RI2N/DRV: Multi-link ethernet for high-bandwidth and fault-tolerant network on PC clusters

  • Authors:
  • Shin'ichi Miura; Toshihiro Hanawa; Taiga Yonemoto;Taisuke Boku;Mitsuhisa Sato

  • Affiliations:
  • Center for Computational Sciences, University of Tsukuba, 1-1-1 Tennodai, Ibaraki 305-8577, Japan;Center for Computational Sciences, University of Tsukuba, 1-1-1 Tennodai, Ibaraki 305-8577, Japan;Graduate School of Systems and Information Engineering, University of Tsukuba, 1-1-1 Tennodai, Ibaraki 305-8577, Japan;Center for Computational Sciences, University of Tsukuba, 1-1-1 Tennodai, Ibaraki 305-8577, Japan;Center for Computational Sciences, University of Tsukuba, 1-1-1 Tennodai, Ibaraki 305-8577, Japan

  • Venue:
  • IPDPS '09 Proceedings of the 2009 IEEE International Symposium on Parallel&Distributed Processing
  • Year:
  • 2009

Quantified Score

Hi-index 0.00

Visualization

Abstract

Although recent high-end interconnection network devices and switches provide a high performance to cost ratio, most of the small to medium sized PC clusters are still built on the commodity network, Ethernet. To enhance performance on commonly used Gigabit Ethernet networks, link aggregation or binding technology is used.
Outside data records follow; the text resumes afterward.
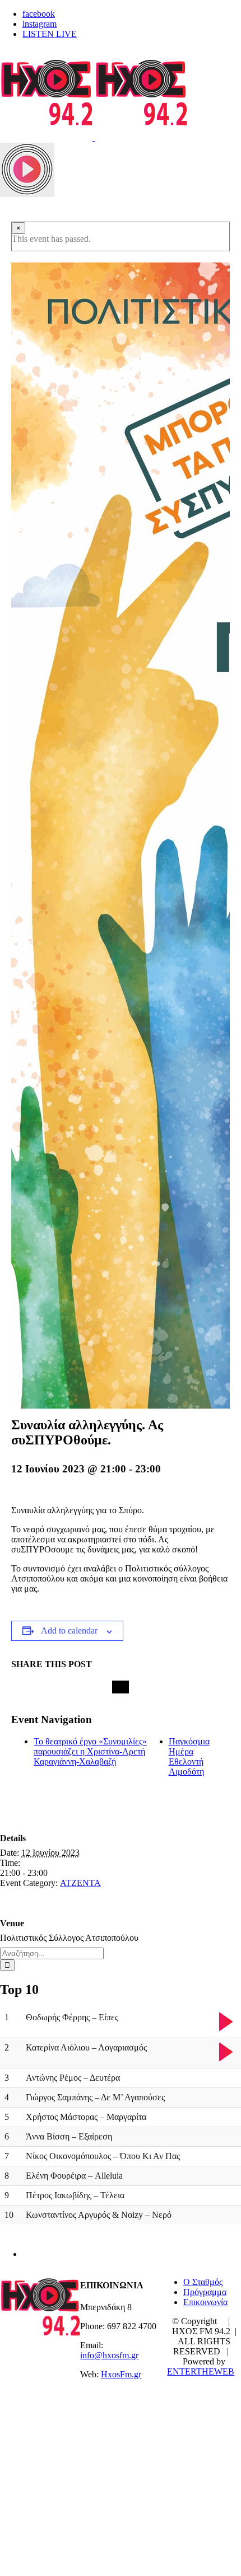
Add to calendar (69, 1630)
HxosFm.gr (121, 2374)
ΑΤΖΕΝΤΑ (80, 1883)
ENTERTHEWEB (200, 2371)
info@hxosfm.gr (109, 2355)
Currently, Linux kernels are equipped with software named Linux Channel Bonding (LCB), which is based IEEE802.3ad Link Aggregation technology. However, standard LCB has the disadvantage of mismatch with the TCP protocol; consequently, both large latency and bandwidth instability can occur. Fault-tolerance feature is supported by LCB, but the usability is not sufficient. We developed a new implementation similar to LCB named Redundant Interconnection with Inexpensive Network with Driver (RI2N/DRV) for use on Gigabit Ethernet. RI2N/DRV has a complete software stack that is very suitable for TCP, an upper layer protocol. Our algorithm suppresses unnecessary ACK packets and retransmission of packets, even in imbalanced network traffic and link failures on multiple links. It provides both high-bandwidth and fault-tolerant communication on multi-link Gigabit Ethernet. We confirmed that this system improves the performance and reliability of the network, and our system can be applied to ordinary UNIX services such as network file system (NFS), without any modification of other modules.